Recently I sent my father a personalized thank you card as part of an ongoing joke between us that started about 40 years ago. It involves postage stamps or rather my lack of them. I enclosed an entire sheet of postage stamps in the greeting card with an explanation that I was finally repaying him for all the stamps I had “borrowed” over the years and thanked him for letting me have one whenever I needed to mail something. Well, his response was definitely not what I expected. Instead of graciously saying thank you, his reaction was along the lines of, “It didn’t begin to cover what I had helped myself to over the years!”
He proceeded to remind me of all the times he had gone into his stamp drawer in his desk and discovered there was not a stamp to be had. He remembered the one time when the mortgage was almost late because I had taken his last stamp on a holiday weekend back in the 70s when they couldn’t be purchased online or at the supermarket. My reply to that was, “Well if the post office is closed there is no mail delivery on a holiday anyway!”
Looking back, I must admit I did “help myself” to a lot of his stamps but for good reasons. I had a pen pal that I wrote to all the time in grammar school (very educational). I used to mail in to a lot of contests throughout high school (to win prizes) and mail in rebates for items I purchased (both of which would save Dad money in the long run). In college, I would usually help myself to some stamps to take back to school with me so I could mail him letters asking for money when I needed it. It was cheaper than calling him collect on the phone, I rationalized. After I got married and moved out-of-state, the stamp borrowing ceased for a few years and I bet Dad missed that I didn’t need him for his stamps all those years.
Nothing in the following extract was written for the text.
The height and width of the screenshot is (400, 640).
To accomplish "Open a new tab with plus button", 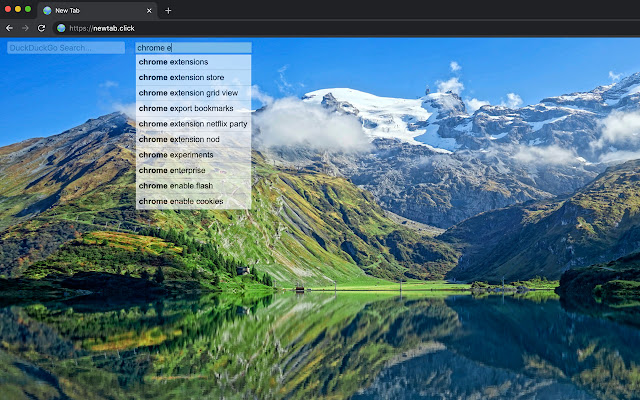I will tap(168, 10).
But the marriage ended and I became a single Mom with lots of bills to pay and pennies to pinch, so when I visited Mom and Dad I would usually bring a few unstamped bills home with me with an explanation that I hadn’t had time to go to the post office to buy stamps. Dad’s reaction was usually, “I didn’t know you even knew where or what a post office was!” Do I detect sarcasm?
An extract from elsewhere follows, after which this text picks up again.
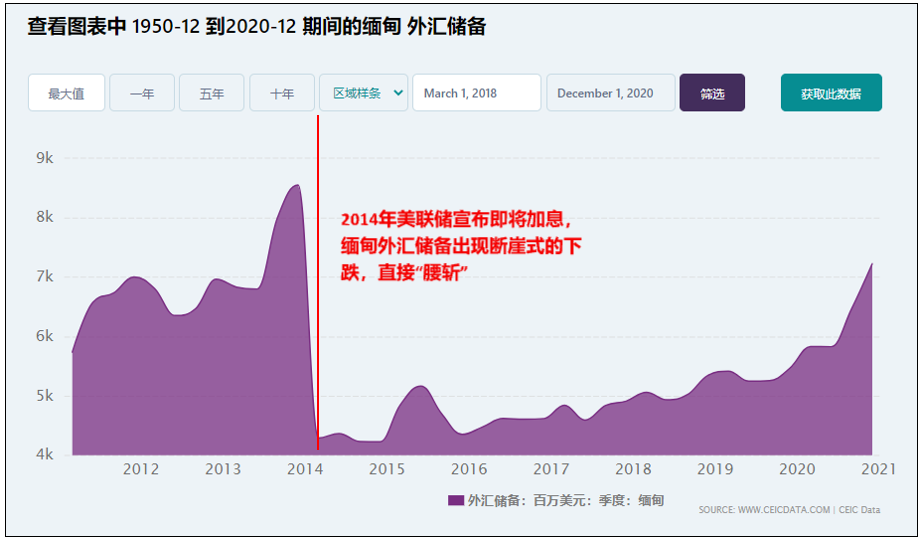
Task: Edit the March 1, 2018 start date field
Action: pos(476,93)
I am better these days with my postal issues because I discovered you can buys books of stamps from the cashier at the supermarket. What a great idea! I bet Dad wished he had come up with that idea years ago. I am not even going to attempt to repay my father for all the stamps he thinks I still owe him. But I will mention this – my daughter called me the other day to ask if I had a stamp and a thank you card to send to her aunt to acknowledge the check she had just sent her. I guess there is a “stamp gene”…and you just can’t fight heredity!